Нет, никогда. Я впервые прошлым летом поймал себя на мысли, что никогда не спрашивал у сына, читал ли он мои книги, и нравятся ли они ему. Ему было 17 лет, и я спросил: «Глеб, слушай, а ты читал мои книги?», он говорит: «Да, читал», «Ну и как? Тебе нравится?», он говорит «Да». Ну и больше я не спрашивал, ни у кого не спрашивал, ни у матери, ни у сестры, с женой вот разговариваю время от времени.

— В дополнение к весьма внушительному послужному списку, нет ли у вас в планах получить статус киноактёра?

— Чтобы планы какие-то строить, надо дар иметь определенный. Ну, я вот через 3 дня поеду сниматься в кино в главной роли, может получится.

— И когда нам ожидать выход картины?

— Это мой первый съемочный день, когда ожидать… Через год, может быть, через два, может быть, никогда, может, они меня выгонят просто, скажут: «Уходи отсюда!» (улыбается).

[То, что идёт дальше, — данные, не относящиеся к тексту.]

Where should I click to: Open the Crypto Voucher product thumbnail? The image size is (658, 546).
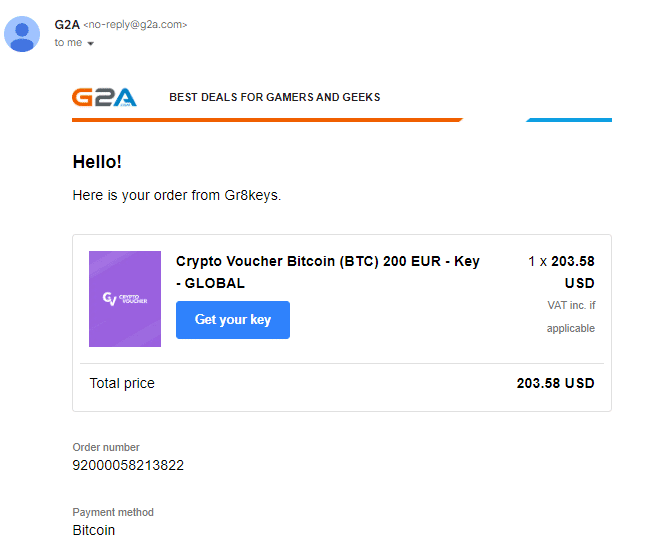pos(125,299)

— Ну и, наверное, самый банальный вопрос, который можно задать писателю — что нам, читателям, ожидать от будущей книги, и когда вы планируете её выход?

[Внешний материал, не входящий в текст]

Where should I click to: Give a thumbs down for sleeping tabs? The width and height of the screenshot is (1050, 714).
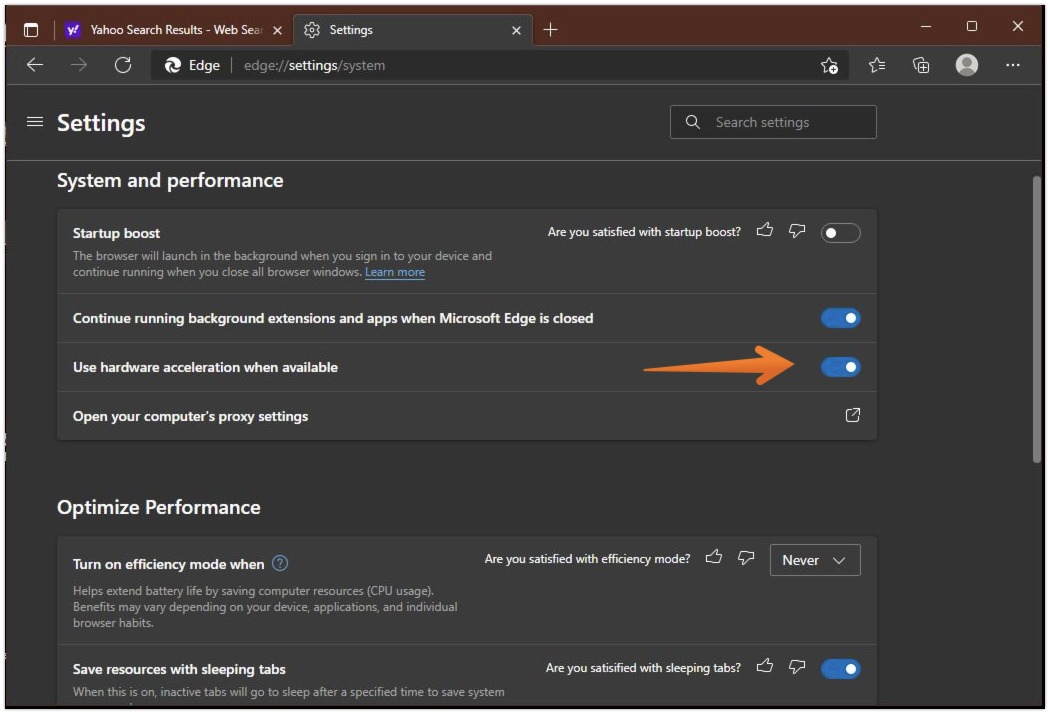(x=796, y=667)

— Новая книжка будет через месяц, она уже выходит, она уже написана. Книжка будет называться «Всё, что должно разрешиться», она об опыте моих поездок на Донбасс, я работал помощником Александра Захарченко — главы ДНР, и там в основном разговоры с этими людьми, с Захарченко, с Моторолой, с ополченцами, потому что они сейчас откровенные все и говорят много вещей, которые они потом не скажут вслух. Я это записал, и будет такая книга. А ещё я пишу такую публицистическую, не художественную литературу, будет называться «Взвод. Офицеры и ополченцы русской литературы» — это биографии воевавших поэтов и писателей 19 века. То есть мы, как правило, помним про Дениса Давыдова, Лермонтова и Толстого, а их там гораздо больше, и есть совершенно героические персонажи, такие, о которых надо снимать фильмы, и вся бы страна ими гордилась. Плохо мы знаем биографии. Там есть совершенно уникальные поручики, дуэлянты, вояки, поэтому я решил восполнить этот пробел и написать небольшие цветастые эссе о персонажах, которые мне наиболее симпатичны.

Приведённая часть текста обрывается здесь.